* **Data for the task**:

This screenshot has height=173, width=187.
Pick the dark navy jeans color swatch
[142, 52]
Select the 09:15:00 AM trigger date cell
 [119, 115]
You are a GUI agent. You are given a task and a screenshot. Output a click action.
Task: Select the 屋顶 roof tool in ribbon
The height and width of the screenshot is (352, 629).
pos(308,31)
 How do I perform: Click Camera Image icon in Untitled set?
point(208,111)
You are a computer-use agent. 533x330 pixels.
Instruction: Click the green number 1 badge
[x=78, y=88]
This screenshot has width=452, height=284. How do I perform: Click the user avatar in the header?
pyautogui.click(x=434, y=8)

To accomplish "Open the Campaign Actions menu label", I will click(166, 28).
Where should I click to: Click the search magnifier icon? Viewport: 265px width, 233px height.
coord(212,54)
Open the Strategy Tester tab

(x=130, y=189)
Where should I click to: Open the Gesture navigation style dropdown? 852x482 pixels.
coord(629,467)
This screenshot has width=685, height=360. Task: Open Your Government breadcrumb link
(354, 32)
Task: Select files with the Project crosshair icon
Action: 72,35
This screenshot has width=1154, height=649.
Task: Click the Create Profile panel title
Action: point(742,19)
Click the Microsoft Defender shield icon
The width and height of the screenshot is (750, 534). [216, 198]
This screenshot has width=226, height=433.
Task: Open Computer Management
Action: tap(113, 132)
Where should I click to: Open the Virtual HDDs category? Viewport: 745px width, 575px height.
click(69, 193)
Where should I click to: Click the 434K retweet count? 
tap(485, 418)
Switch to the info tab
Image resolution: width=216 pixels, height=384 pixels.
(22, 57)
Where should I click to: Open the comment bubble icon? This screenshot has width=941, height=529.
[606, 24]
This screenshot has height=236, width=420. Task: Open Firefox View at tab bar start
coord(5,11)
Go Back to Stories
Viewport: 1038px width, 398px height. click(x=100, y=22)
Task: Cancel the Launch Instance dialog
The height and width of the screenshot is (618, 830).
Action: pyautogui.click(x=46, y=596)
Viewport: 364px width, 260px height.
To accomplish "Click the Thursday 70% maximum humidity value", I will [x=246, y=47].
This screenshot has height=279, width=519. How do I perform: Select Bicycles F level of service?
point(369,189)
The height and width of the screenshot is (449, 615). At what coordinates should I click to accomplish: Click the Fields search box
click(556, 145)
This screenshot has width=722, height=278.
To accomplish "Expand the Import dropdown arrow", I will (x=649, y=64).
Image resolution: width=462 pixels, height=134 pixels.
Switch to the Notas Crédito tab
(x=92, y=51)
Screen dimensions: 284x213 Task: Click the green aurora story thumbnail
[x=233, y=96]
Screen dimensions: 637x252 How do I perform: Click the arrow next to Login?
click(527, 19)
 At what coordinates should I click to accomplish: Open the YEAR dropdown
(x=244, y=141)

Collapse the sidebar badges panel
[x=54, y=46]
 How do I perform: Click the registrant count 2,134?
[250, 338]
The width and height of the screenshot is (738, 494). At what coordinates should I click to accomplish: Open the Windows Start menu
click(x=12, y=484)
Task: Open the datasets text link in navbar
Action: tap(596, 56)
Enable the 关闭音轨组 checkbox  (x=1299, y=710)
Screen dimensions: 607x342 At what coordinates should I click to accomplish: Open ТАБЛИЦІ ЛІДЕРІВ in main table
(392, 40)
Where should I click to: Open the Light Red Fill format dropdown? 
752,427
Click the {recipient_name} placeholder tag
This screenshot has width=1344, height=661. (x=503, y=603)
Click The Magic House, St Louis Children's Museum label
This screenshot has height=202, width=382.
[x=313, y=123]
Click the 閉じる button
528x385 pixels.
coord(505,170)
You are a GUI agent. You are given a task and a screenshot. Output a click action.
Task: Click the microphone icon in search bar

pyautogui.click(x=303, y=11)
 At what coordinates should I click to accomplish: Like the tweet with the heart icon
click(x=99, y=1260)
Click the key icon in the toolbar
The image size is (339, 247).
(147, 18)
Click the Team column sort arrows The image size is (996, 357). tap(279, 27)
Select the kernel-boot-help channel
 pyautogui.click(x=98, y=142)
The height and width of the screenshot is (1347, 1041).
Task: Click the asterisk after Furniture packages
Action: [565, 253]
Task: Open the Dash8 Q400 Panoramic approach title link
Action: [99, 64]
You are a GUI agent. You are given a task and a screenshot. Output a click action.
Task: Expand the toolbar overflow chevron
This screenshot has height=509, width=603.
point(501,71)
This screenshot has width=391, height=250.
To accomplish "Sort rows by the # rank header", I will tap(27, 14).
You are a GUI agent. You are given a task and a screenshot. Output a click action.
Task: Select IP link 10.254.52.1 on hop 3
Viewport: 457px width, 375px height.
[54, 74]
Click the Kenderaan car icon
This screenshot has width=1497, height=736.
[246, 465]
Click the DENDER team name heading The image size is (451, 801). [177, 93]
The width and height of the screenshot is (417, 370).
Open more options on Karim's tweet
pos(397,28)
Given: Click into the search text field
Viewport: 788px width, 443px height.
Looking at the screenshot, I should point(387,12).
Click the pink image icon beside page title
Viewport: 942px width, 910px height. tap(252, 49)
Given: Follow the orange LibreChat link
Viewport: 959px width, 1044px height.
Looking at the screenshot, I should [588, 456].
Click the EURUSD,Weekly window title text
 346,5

* **Description of the task**:
Please report every line of the listing that contains the string "Expand".

* **Solution to the problem**:
To accomplish "Expand the Import dropdown arrow", I will (x=649, y=64).
Task: Expand the toolbar overflow chevron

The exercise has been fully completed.